Sesaat tatapan mereka bertemu, tetapi dengan cepat Lanang memutusnya dan beranjak pergi ke arah lemari. Tanpa mengatakan apa pun dia mengambil jaket jeansnya.
"Mau ke mana, Mas?"
"De, maaf, aku harus pergi!" Lanang yang sudah mengenakan jaketnya menghampiri Deana yang menatapnya bingung, dia memeluk Deana beberapa detik. "Kamu tidur saja, ya. Aku mau ke rumah sakit!"
"Rumah sakit? Siapa yang sakit, Mas?" Deana menahan Lanang yang akan pergi dengan menarik ujung jaketnya. "Apa Mas Lanang sebenarnya mau temui Siska?"
Lanang terlihat terkejut mendengar pertanyaan Deana, tetapi dengan cepat dia mengubah mimik wajahnya kembali biasa saja. Pria itu tersenyum dan mencubit pipi Deana gemas. "Kenapa tanya gitu?
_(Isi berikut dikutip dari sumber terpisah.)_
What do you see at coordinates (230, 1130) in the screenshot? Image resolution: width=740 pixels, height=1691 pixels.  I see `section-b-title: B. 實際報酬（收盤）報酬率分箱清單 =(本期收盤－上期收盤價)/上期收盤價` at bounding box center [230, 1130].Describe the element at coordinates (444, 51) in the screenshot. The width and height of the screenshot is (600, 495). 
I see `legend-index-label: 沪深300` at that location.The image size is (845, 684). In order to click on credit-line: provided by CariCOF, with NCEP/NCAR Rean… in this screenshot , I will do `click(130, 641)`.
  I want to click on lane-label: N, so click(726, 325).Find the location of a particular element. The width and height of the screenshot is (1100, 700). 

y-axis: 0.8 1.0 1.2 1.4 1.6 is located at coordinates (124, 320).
Kenapa kamu bisa berpikir aku akan temui Siska?"
Deana terdiam, dia menunduk untuk menyembunyikan kesedihannya. Ketakutannya karena kiriman foto dari Yumi sore tadi. Dia menggeleng, menutup mulutnya rapat-rapat dan memilih untuk tidak lagi bicara.
"De ...."
"Mas hati-hati, ya!" Deana menyembunyikan keresahannya dengan tersenyum, mengantar kepergian Lanang.
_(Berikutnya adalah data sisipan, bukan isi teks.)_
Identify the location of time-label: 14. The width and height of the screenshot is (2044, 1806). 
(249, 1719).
"Kalau kamu berpikir aku akan temui Siska, aku enggak jadi pergi, De!" tandas Lanang cepat. Dia melepas jaketnya membuat Deana merasa bersalah. "Aku enggak tahu apa yang buat kamu berpikir begitu?"
"Maaf, Mas. Aku cuma takut kalau diam-diam di belakang aku kamu ketemu sama Siska!" Deana menggigit bibir bawahnya karena merasa gugup dan cemas melihat Lanang yang menatapnya dengan datar.
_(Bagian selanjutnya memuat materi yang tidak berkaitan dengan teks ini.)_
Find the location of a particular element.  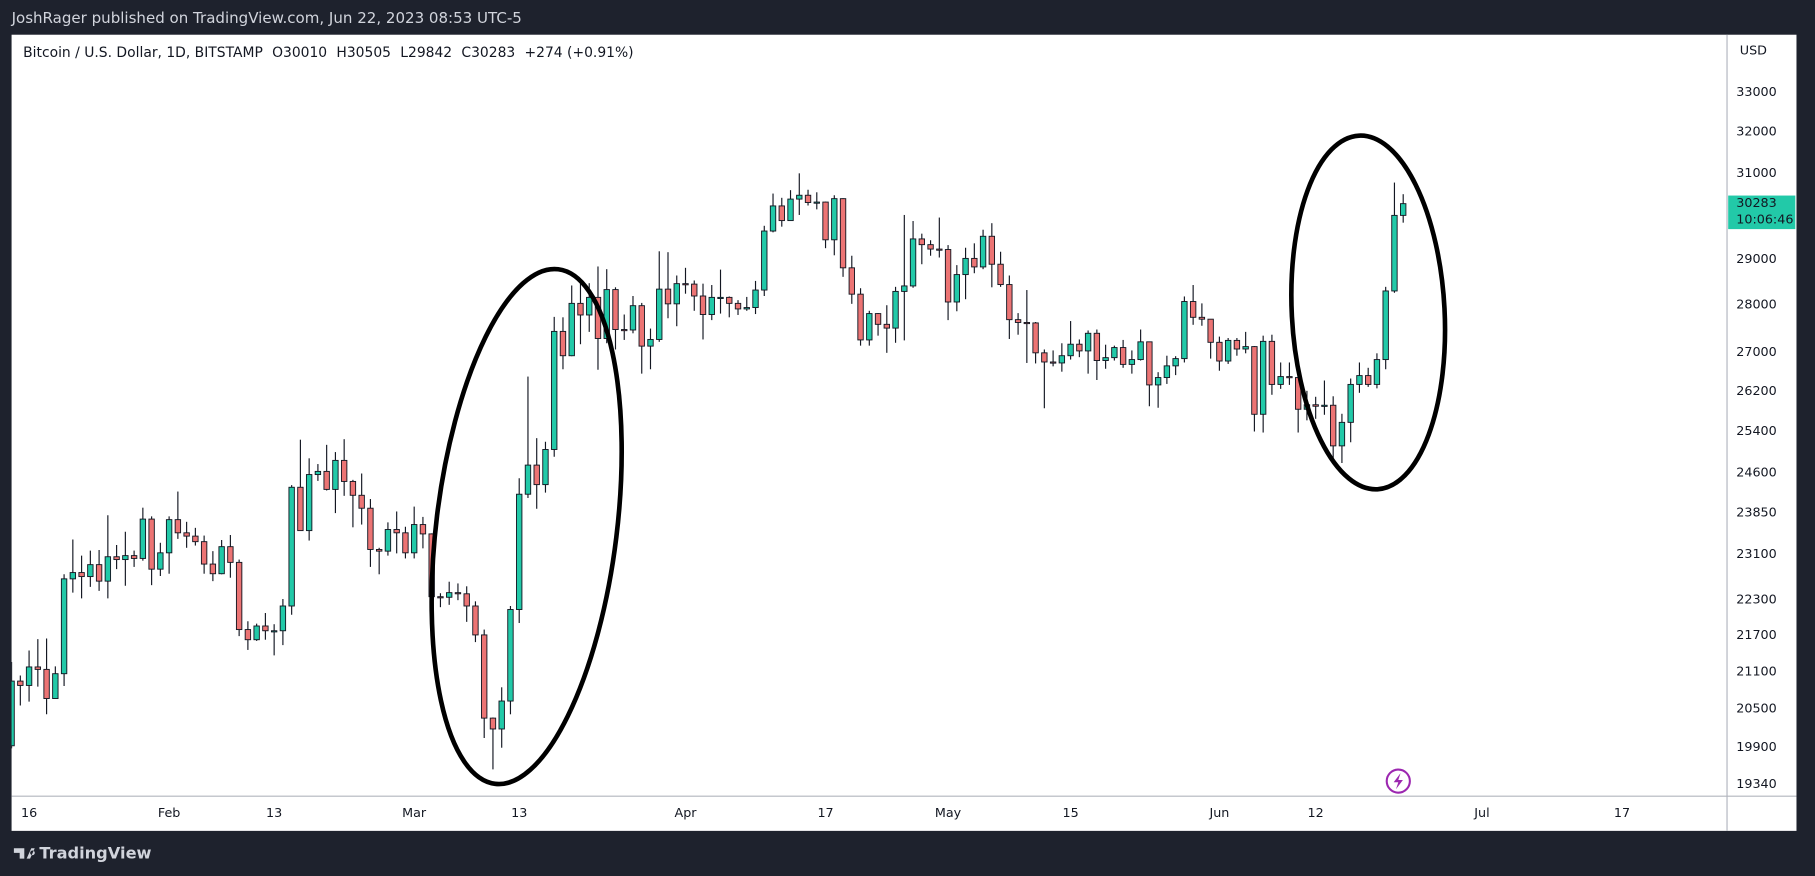

y-tick-label: 21700 is located at coordinates (1756, 636).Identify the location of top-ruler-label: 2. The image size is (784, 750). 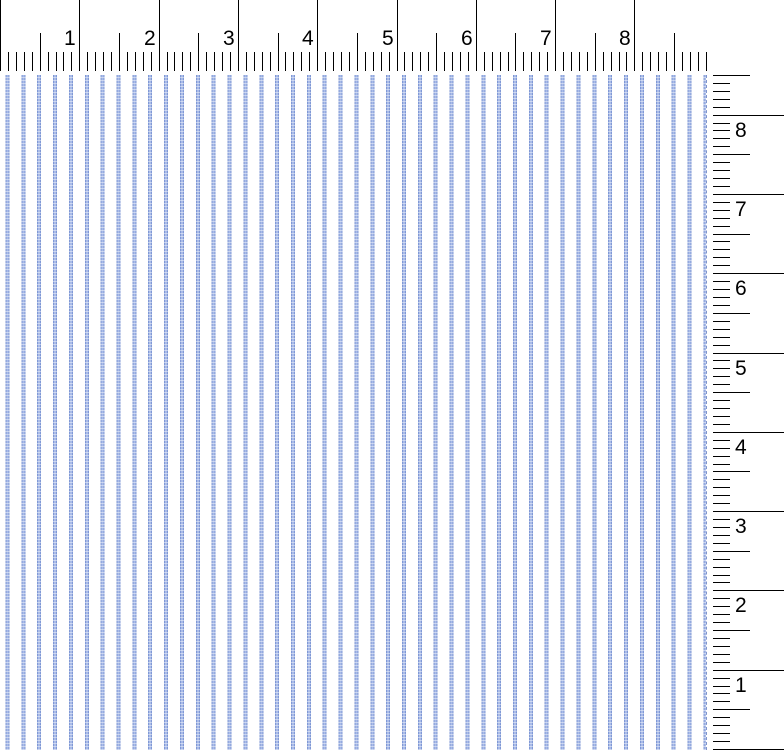
(150, 38).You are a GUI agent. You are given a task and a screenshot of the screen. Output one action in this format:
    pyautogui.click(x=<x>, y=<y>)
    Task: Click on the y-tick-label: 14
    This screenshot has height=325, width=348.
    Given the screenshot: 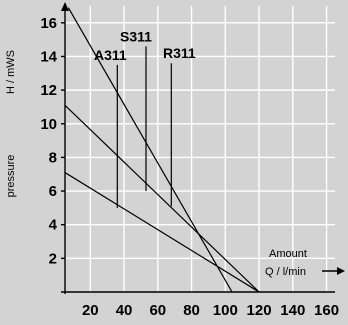 What is the action you would take?
    pyautogui.click(x=48, y=56)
Dia mengerutkan dahinya saat Lanang tertawa pelan lalu mengusap rambutnya yang halus. "Kamu kenapa bisa berpikir begitu, sih, De? Jangan konyol deh!"
Deana meringis, dia merasa malu sendiri. Padahal sudah mati-matian dia berusaha untuk tidak merasa cemburu dengan foto kiriman dari Yumi, tetapi melihat Lanang yang mendadak akan pergi di tengah malam dengan buru-buru membuatnya curiga, meski alasannya akan ke rumah sakit.
"Aku sudah lama enggak ketemu sama Siska, terakhir waktu kita nikah itu. Lagipula buat apa aku ketemuan sama dia diam-diam. Enggak, ah!" Tatapan Lanang begitu lekat pada manik mata Deana yang berkaca-kaca, pria itu mendekatkan wajahnya dan mencium lama dahi Deana.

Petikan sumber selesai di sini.